Retype word for word the line containing "How do I perform: Select" and each line that follows it in the records below, through the last one, with no pictures.

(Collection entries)
*** Begin section ***
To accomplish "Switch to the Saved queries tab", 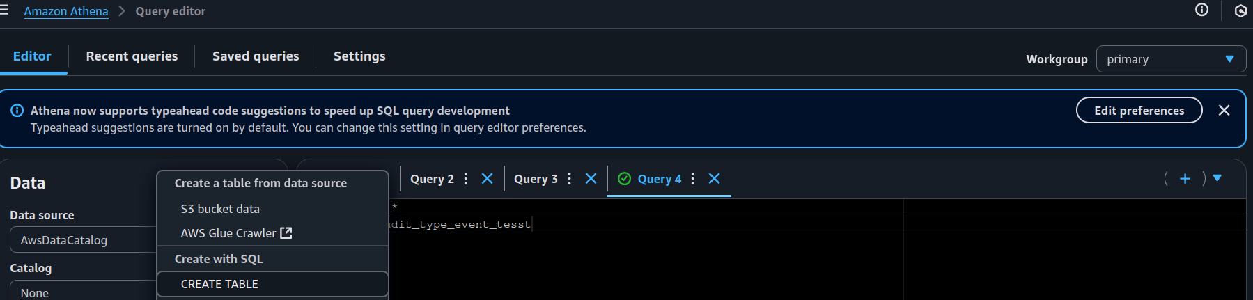I will click(x=256, y=56).
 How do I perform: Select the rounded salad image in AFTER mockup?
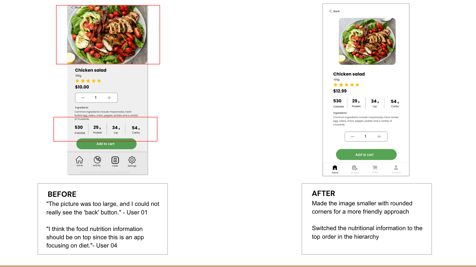(x=367, y=41)
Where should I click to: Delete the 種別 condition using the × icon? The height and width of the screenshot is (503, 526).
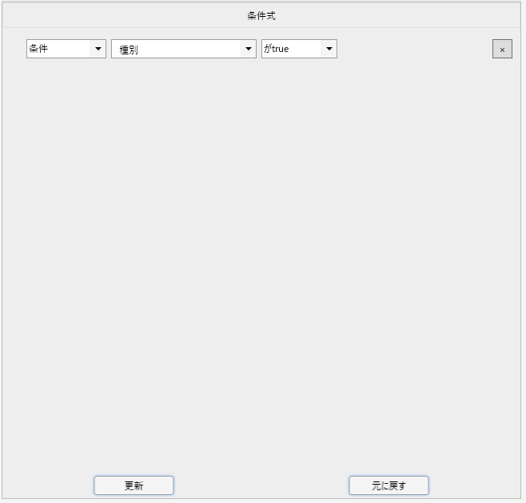coord(502,50)
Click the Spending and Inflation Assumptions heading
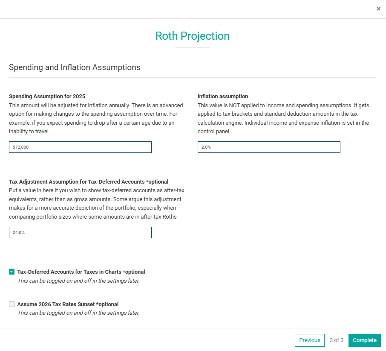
*** End section ***
» **Response box**
 How do I perform: Select the rounded salad image in AFTER mockup?
(x=367, y=41)
Where should I click to: Delete the 種別 condition using the × icon? The height and width of the screenshot is (503, 526).
coord(502,50)
Click the Spending and Inflation Assumptions heading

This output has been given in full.